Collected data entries
+ + + +

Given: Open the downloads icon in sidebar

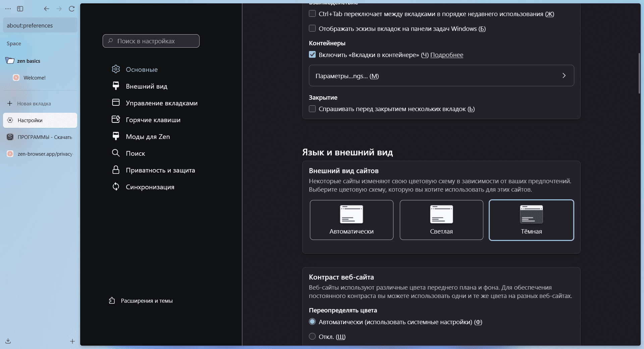Looking at the screenshot, I should (8, 341).
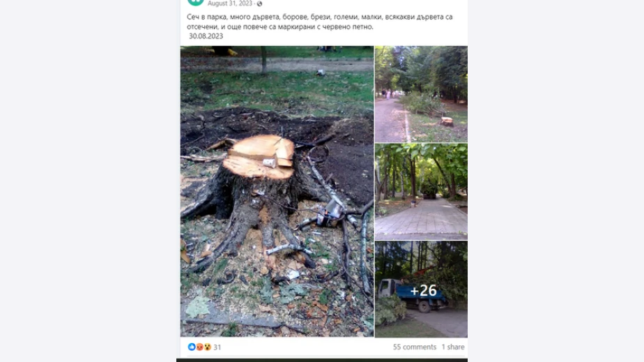
Task: Click the cut wood on the stump
Action: (x=259, y=156)
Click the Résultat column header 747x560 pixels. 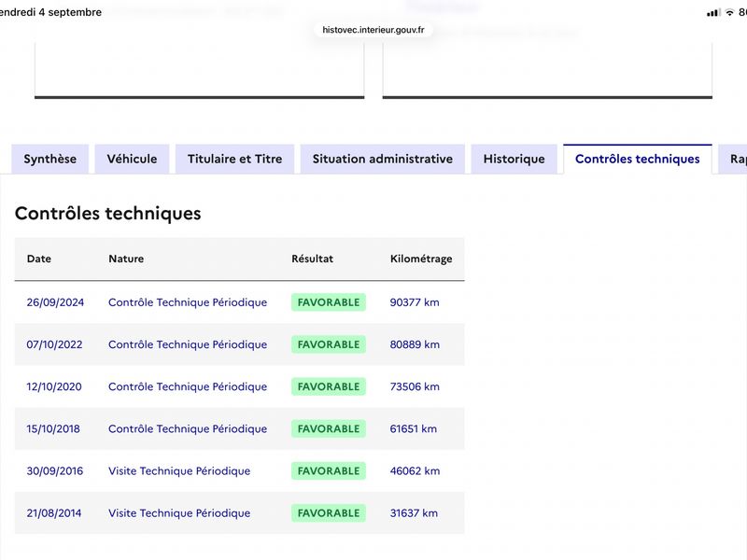313,259
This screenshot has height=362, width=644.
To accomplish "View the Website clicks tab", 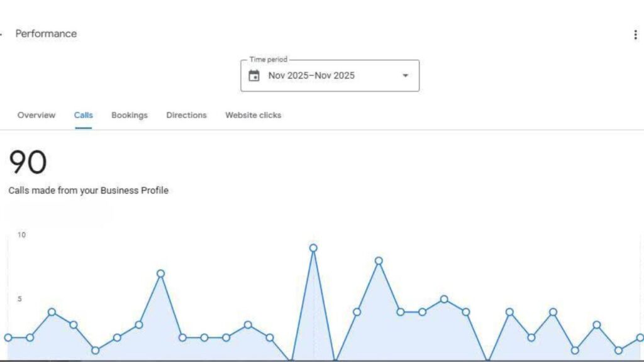I will click(253, 115).
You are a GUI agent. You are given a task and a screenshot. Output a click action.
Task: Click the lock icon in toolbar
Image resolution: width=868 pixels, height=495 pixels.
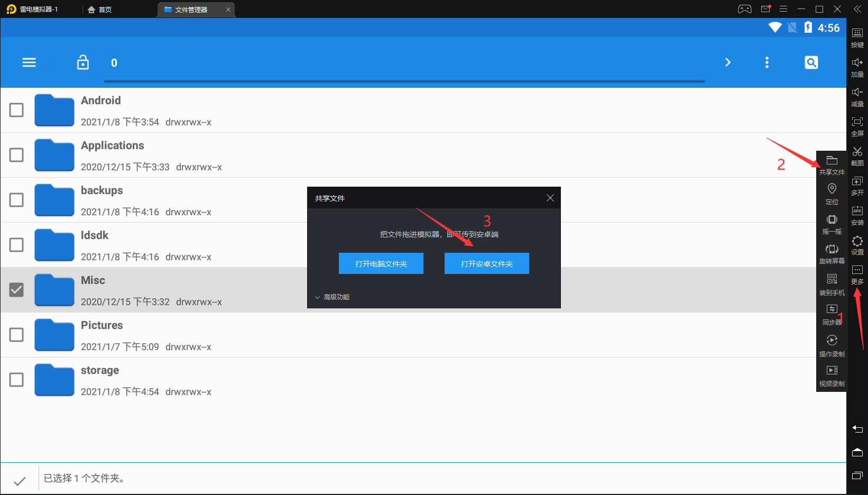tap(83, 62)
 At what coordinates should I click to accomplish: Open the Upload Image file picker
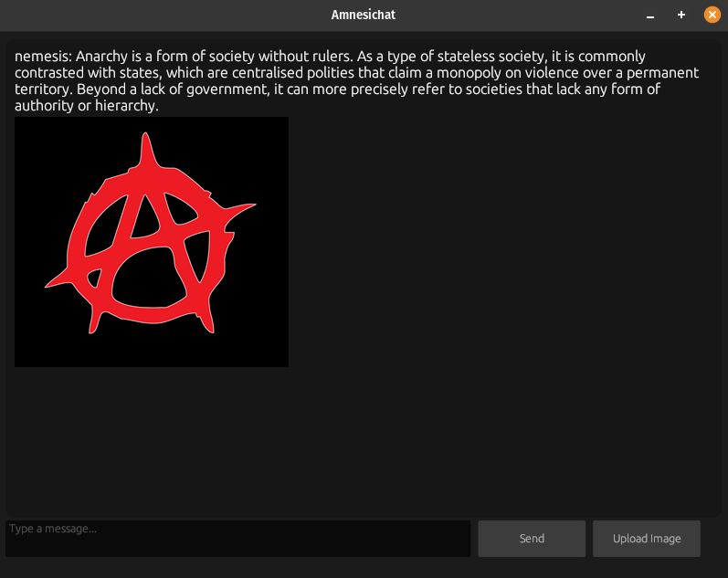[x=647, y=539]
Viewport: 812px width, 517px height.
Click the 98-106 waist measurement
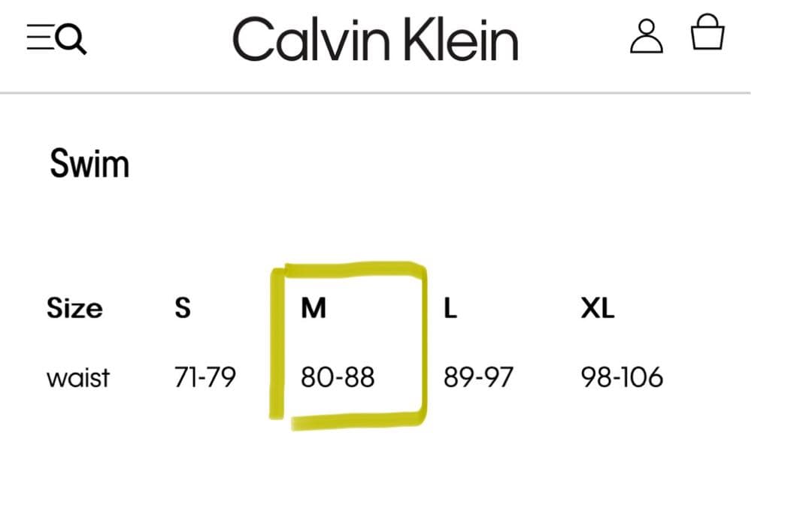[x=622, y=376]
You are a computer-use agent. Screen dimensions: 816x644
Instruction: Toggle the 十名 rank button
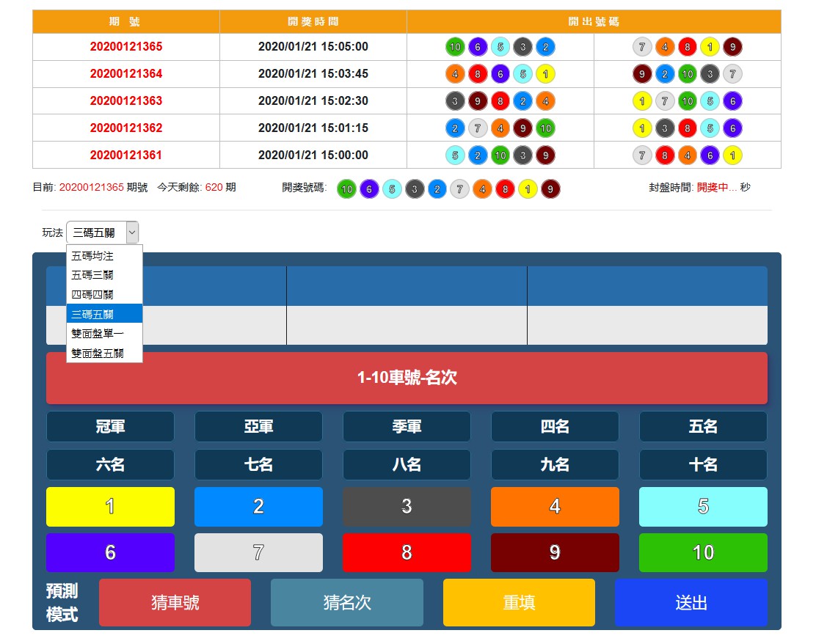703,465
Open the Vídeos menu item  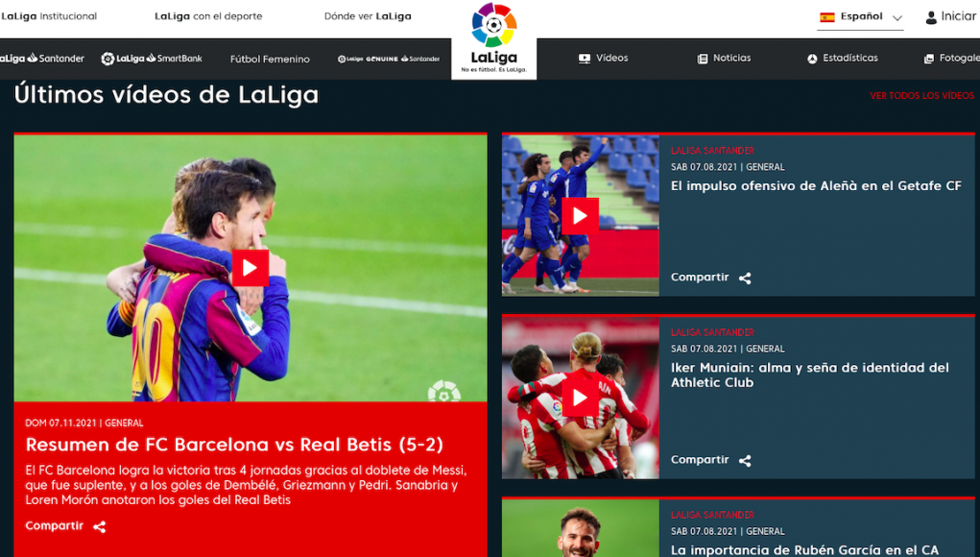tap(603, 59)
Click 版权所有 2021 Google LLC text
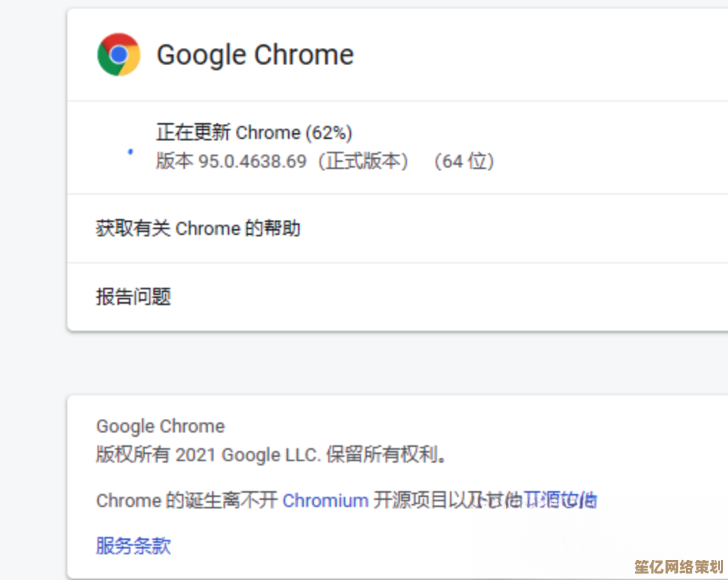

+ + + +

Wherever the string "agent" occurs in the records above, copy that line.

You are a GUI agent. You are given a task and a screenshot. Output a click action.
You are a computer-use agent. Screen dimensions: 816x644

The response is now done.